* _AIM OF THE EXERCISE_: Reproduce word for word the stretch of the property, plant and equipment note from "Interest capitalized on" through "and $0.7 million, respectively.".

* _PAGE_:
--
NOTES TO CONDENSED CONSOLIDATED FINANCIAL STATEMENTS – (Continued)

(Unaudited)

 

6. Property, Plant and Equipment

A summary of property, plant and equipment by classification is as follows:

 

     Depreciable      September 30,     December 31,  
     Life      2012     2011  
            (Millions)  

Gathering and transmission systems

     20 — 50 Years       $ 1,307.5      $ 1,211.9   

Processing, storage, and terminal facilities

     35 — 60 Years         820.1        742.8   

Other

     3 — 30 Years         24.4        23.1   

Construction work in progress

        261.7        218.3   
     

 

 

   

 

 

 

Property, plant and equipment

        2,413.7        2,196.1   

Accumulated depreciation

        (739.9     (696.7
     

 

 

   

 

 

 

Property, plant and equipment, net

      $ 1,673.8      $ 1,499.4   
     

 

 

   

 

 

 

Interest capitalized on construction projects for the three months ended September 30, 2012 and 2011 was $1.9 million and $0.2 million, respectively, and for the nine months ended September 30, 2012 and 2011 was $4.9 million and $0.7 million, respectively.

We revised the depreciable lives for our gathering and transmission systems, processing, storage and terminal facilities, and other assets effective April 1, 2012. The key contributing factors to the change in depreciable lives is an increase in the estimated remaining economically recoverable reserves resulting from the development of techniques that improve commodity production in the regions our assets serve. Advances in extraction processes, along with better technology used to locate commodity reserves, is giving producers greater access to unconventional commodities. Based on our property, plant and equipment as of April 1, 2012, the new remaining depreciable lives resulted in an approximate $11.9 million and $23.8 million reduction in depreciation expense for the three and nine months ended September 30, 2012, respectively, and will result in an estimated reduction in depreciation expense of $36.0 million for the year ended December 31, 2012. This change in our estimated depreciable lives increased net income per limited partner unit by $0.20 and $0.45 for the three and nine months ended September 30, 2012, respectively.
--
* _RAW DATA_:
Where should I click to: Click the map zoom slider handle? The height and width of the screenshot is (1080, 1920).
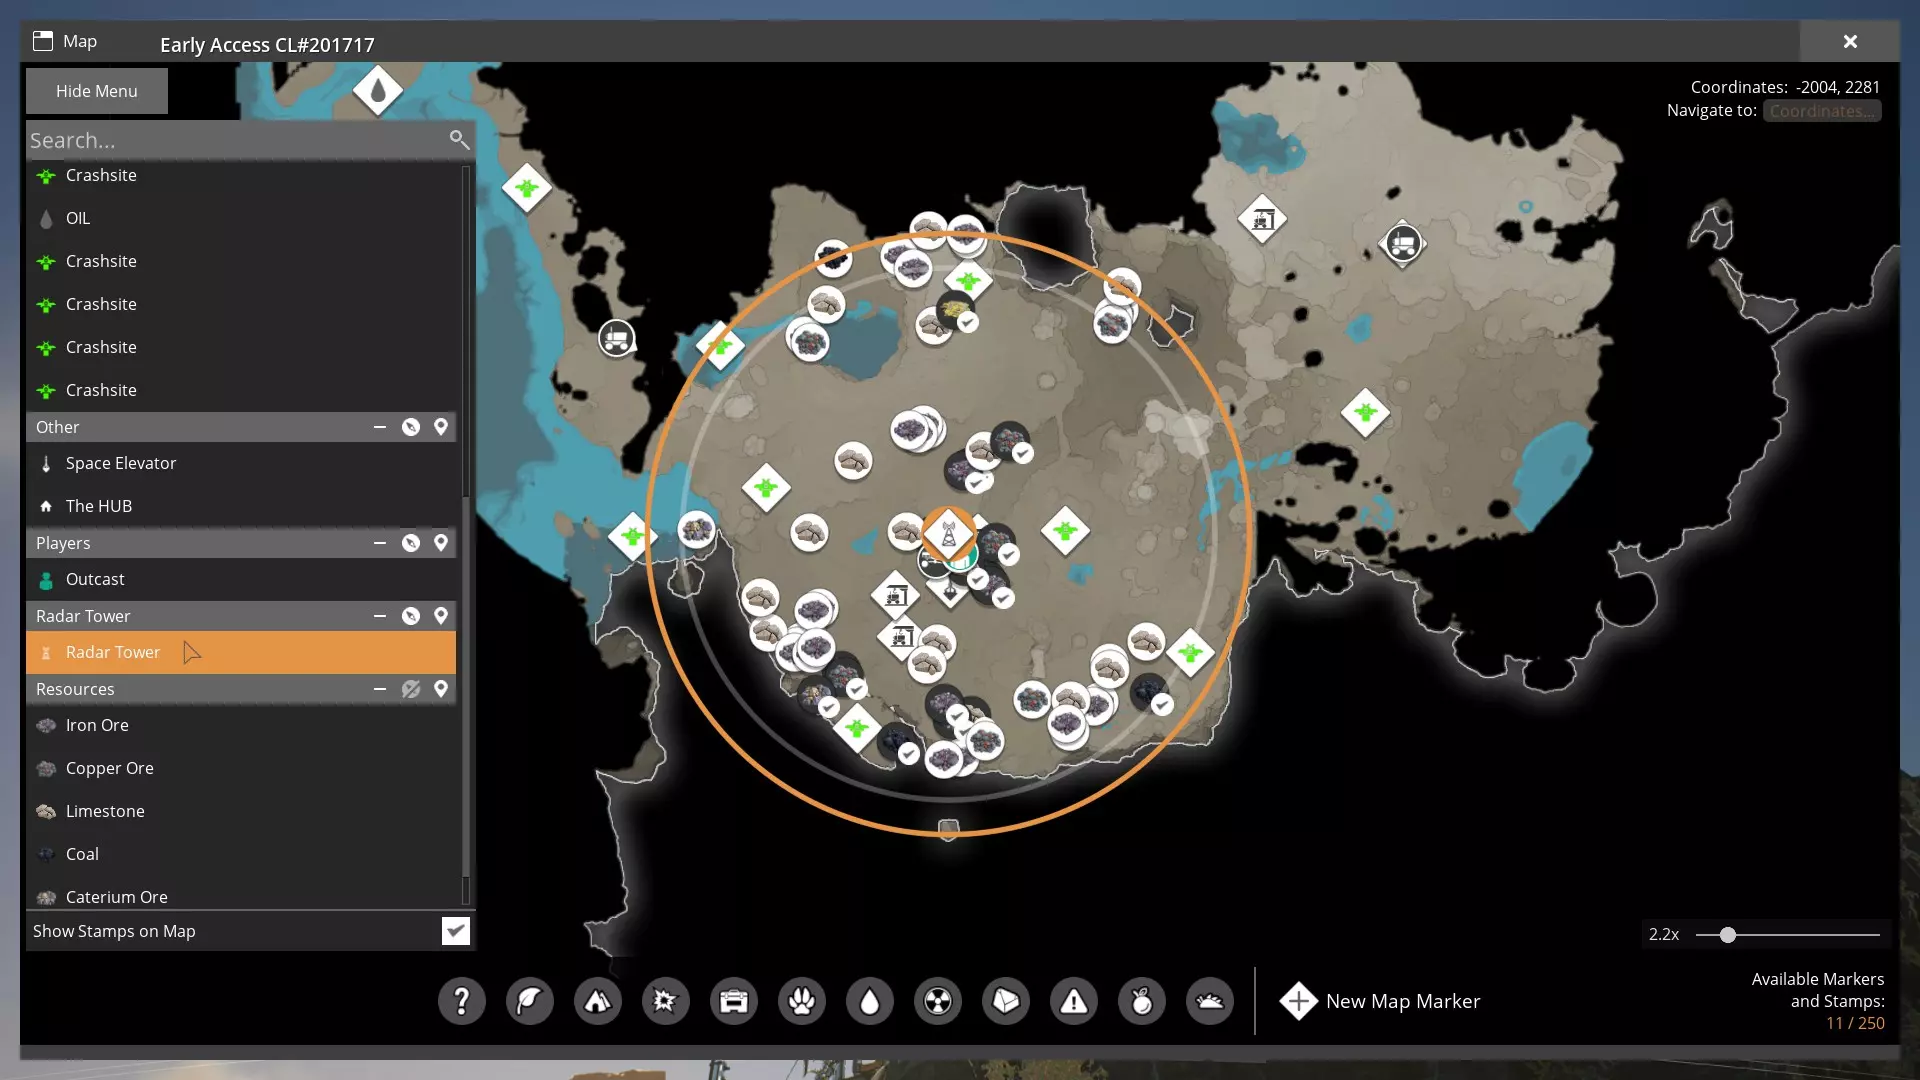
--
* _EXPECTED ANSWER_:
Interest capitalized on construction projects for the three months ended September 30, 2012 and 2011 was $1.9 million and $0.2 million, respectively, and for the nine months ended September 30, 2012 and 2011 was $4.9 million and $0.7 million, respectively.